__Exercise directions__. Each record is to be given again precisely as written.

Stored items
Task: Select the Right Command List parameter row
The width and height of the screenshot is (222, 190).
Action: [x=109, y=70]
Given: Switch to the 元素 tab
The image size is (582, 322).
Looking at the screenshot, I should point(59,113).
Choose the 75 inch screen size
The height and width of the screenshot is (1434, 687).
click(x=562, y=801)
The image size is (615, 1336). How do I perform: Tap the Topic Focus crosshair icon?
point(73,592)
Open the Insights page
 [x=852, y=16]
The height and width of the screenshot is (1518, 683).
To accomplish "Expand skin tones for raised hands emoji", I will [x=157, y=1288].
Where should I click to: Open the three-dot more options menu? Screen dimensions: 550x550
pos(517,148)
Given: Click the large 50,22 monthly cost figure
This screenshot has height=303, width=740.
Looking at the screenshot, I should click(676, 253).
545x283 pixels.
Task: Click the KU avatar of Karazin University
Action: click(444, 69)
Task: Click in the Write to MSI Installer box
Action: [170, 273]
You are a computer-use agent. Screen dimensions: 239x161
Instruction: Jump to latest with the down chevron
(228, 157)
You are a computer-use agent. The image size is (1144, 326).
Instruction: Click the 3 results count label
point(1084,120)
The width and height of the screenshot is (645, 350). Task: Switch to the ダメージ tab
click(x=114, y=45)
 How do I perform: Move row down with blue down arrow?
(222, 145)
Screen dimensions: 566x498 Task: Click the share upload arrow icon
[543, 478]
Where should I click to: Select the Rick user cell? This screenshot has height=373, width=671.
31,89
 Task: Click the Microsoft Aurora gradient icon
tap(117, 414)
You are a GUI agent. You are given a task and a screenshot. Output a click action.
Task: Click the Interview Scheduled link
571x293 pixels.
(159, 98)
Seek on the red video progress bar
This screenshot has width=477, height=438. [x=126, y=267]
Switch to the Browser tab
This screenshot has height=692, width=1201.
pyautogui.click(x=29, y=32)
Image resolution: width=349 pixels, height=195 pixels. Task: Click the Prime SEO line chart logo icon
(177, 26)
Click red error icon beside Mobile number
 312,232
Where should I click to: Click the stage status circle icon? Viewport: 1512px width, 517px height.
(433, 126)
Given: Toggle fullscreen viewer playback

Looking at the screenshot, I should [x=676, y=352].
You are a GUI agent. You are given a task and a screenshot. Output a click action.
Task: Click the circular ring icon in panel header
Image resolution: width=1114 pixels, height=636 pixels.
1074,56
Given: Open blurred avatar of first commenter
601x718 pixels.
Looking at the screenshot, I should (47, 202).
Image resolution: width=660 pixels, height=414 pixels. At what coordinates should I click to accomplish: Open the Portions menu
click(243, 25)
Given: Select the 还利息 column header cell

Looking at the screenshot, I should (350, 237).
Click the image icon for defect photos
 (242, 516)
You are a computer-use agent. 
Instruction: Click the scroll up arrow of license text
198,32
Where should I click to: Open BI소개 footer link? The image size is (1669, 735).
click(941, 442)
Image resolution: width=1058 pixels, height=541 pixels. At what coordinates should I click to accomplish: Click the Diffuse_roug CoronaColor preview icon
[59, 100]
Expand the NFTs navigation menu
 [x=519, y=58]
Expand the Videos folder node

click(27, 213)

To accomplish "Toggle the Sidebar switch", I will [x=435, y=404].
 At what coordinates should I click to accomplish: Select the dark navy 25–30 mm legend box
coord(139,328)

__Expected output__.
Task: Select the Right Command List parameter row
The width and height of the screenshot is (222, 190).
Action: [x=109, y=70]
Given: Switch to the 元素 tab
The image size is (582, 322).
Looking at the screenshot, I should point(59,113).
Choose the 75 inch screen size
The height and width of the screenshot is (1434, 687).
click(x=562, y=801)
The image size is (615, 1336). How do I perform: Tap the Topic Focus crosshair icon?
point(73,592)
Open the Insights page
 [x=852, y=16]
The height and width of the screenshot is (1518, 683).
To accomplish "Expand skin tones for raised hands emoji", I will [x=157, y=1288].
Where should I click to: Open the three-dot more options menu? Screen dimensions: 550x550
pos(517,148)
Given: Click the large 50,22 monthly cost figure
This screenshot has height=303, width=740.
Looking at the screenshot, I should click(676, 253).
545x283 pixels.
Task: Click the KU avatar of Karazin University
Action: click(444, 69)
Task: Click in the Write to MSI Installer box
Action: [170, 273]
You are a computer-use agent. Screen dimensions: 239x161
Instruction: Jump to latest with the down chevron
(228, 157)
You are a computer-use agent. The image size is (1144, 326).
Instruction: Click the 3 results count label
point(1084,120)
The width and height of the screenshot is (645, 350). Task: Switch to the ダメージ tab
click(x=114, y=45)
 How do I perform: Move row down with blue down arrow?
(222, 145)
Screen dimensions: 566x498 Task: Click the share upload arrow icon
[543, 478]
Where should I click to: Select the Rick user cell? This screenshot has height=373, width=671.
31,89
 Task: Click the Microsoft Aurora gradient icon
tap(117, 414)
You are a GUI agent. You are given a task and a screenshot. Output a click action.
Task: Click the Interview Scheduled link
571x293 pixels.
(159, 98)
Seek on the red video progress bar
This screenshot has width=477, height=438. [x=126, y=267]
Switch to the Browser tab
This screenshot has height=692, width=1201.
pyautogui.click(x=29, y=32)
Image resolution: width=349 pixels, height=195 pixels. Task: Click the Prime SEO line chart logo icon
(177, 26)
Click red error icon beside Mobile number
 312,232
Where should I click to: Click the stage status circle icon? Viewport: 1512px width, 517px height.
(433, 126)
Given: Toggle fullscreen viewer playback

Looking at the screenshot, I should [x=676, y=352].
You are a GUI agent. You are given a task and a screenshot. Output a click action.
Task: Click the circular ring icon in panel header
Image resolution: width=1114 pixels, height=636 pixels.
1074,56
Given: Open blurred avatar of first commenter
601x718 pixels.
Looking at the screenshot, I should (47, 202).
Image resolution: width=660 pixels, height=414 pixels. At what coordinates should I click to accomplish: Open the Portions menu
click(243, 25)
Given: Select the 还利息 column header cell

Looking at the screenshot, I should (350, 237).
Click the image icon for defect photos
 (242, 516)
You are a computer-use agent. 
Instruction: Click the scroll up arrow of license text
198,32
Where should I click to: Open BI소개 footer link? The image size is (1669, 735).
click(941, 442)
Image resolution: width=1058 pixels, height=541 pixels. At what coordinates should I click to accomplish: Click the Diffuse_roug CoronaColor preview icon
[59, 100]
Expand the NFTs navigation menu
 [x=519, y=58]
Expand the Videos folder node

click(27, 213)

To accomplish "Toggle the Sidebar switch", I will [x=435, y=404].
 At what coordinates should I click to accomplish: Select the dark navy 25–30 mm legend box
coord(139,328)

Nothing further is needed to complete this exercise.